* **Exercise**: Leave out the images and output the records word for word.
START Supplied records
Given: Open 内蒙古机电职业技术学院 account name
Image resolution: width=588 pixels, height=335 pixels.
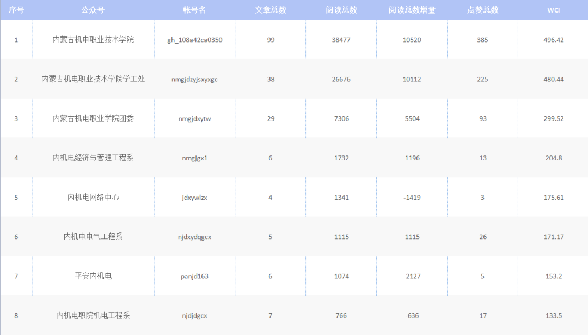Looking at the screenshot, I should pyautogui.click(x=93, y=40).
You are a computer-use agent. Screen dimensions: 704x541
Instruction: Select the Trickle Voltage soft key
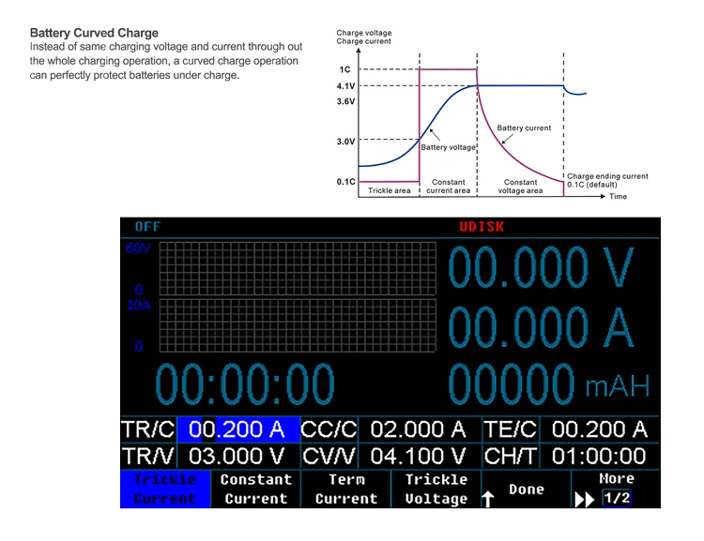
END Supplied records
* **Reply**:
Given: Open 内蒙古机电职业技术学院 account name
Image resolution: width=588 pixels, height=335 pixels.
Looking at the screenshot, I should pyautogui.click(x=93, y=40).
You are a computer-use agent. Screen dimensions: 704x541
Instruction: Select the Trickle Voltage soft key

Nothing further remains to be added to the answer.